Have you ever seen the bumper sticker, “Practice random acts of kindness and senseless acts of beauty”? It makes me sick. It’s full of the 1960s hippie sentimentality that I love to loathe. Unfortunately for my 1980s preppie cynicism, it’s biblical.

Mark 14.1–11 describes a beautiful kindness that a woman performed for Jesus. While Jesus was dining at the home of Simon the Leper, “a woman came with an alabaster jar of very expensive perfume, made of pure nard. She broke the jar and poured the perfume on his head.” Now I don’t know about you, but the woman’s act seems pretty random and senseless, not to mention extravagantly wasteful.

Evidently, there were a few Georges in the room who complained along exactly those lines. “Why this waste of perfume? It could have been sold for more than a year’s wages and the money given to the poor.” There’s a cold and seemingly irresistible logic to their argument, of course. Given the choice between burning a paycheck and signing it over to a worthy charity, I think most of us would choose to do the latter. After all, if we’re not going to enjoy the money, at least some unfortunate person should.

Right?

Wrong!

Here’s how Jesus hotly responded to the woman’s critics: “Why are you bothering her? She has done a beautiful thing to me. The poor you will always have with you, and you can help them any time you want. But you will not always have me. She did what she could. She poured perfume on my body beforehand to prepare for my burial. I tell you the truth, wherever the gospel is preached throughout the world, what she has done will also be told, in memory of her.”

On several occasions, Jesus prophesied that he was going to Jerusalem to die (Mark 8.31–32, 9.31–32, and 10.32–34). Peter rebuked him for his prediction (8.32). The rest of the disciples simply didn’t understand it (9.32). This woman—and this woman alone—understood it and prepared for it. Knowing that Jesus would not be with her forever, she took the best that she had and gave it to him as a gift. It cost her a lot—a whole year’s wages. But I think this woman had learned what the Rich Young Ruler had not: Only when we give away all we have can our arms be open to receive all that Jesus has (Mark 10.29–31).
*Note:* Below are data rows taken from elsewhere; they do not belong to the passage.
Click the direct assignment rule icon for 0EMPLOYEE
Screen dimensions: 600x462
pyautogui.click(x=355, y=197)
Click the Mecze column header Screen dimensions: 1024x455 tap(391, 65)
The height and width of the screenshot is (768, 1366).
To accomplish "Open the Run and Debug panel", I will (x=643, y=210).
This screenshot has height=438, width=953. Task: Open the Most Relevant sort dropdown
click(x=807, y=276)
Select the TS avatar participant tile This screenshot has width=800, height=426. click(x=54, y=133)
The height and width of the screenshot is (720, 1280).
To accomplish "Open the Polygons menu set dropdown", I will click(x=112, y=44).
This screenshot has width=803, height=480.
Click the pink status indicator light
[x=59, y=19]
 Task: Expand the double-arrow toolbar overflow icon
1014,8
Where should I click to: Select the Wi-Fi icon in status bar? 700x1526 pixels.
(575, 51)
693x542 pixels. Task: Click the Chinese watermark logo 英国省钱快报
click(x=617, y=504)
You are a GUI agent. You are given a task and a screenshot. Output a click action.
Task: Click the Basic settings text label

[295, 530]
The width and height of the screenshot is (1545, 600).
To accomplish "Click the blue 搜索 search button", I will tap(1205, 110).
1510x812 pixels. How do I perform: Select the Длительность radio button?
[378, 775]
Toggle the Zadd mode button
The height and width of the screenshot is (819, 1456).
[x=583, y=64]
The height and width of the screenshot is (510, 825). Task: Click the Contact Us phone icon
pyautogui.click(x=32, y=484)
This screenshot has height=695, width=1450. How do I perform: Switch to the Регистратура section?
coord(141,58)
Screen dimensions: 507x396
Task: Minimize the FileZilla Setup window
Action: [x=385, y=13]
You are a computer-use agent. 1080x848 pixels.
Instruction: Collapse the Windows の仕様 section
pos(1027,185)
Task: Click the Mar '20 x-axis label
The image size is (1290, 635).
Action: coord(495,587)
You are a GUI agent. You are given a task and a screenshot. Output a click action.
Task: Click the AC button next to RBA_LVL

So, in the end, while kind and beautiful, this woman’s act turns out to be anything but random and senseless. It is, rather, an intentional, sensible act of worship directed at our entirely deserving Savior. According to Marva Dawn, worship is a royal waste of time. According to the cold, irresistible logic of economics it probably is, but not according to warm desirable logic of gratitude. Nothing is too good for Jesus. Not our valuables, nor our wages, and definitely not our lives. Since we can offer nothing less, let us offer Christ ourselves.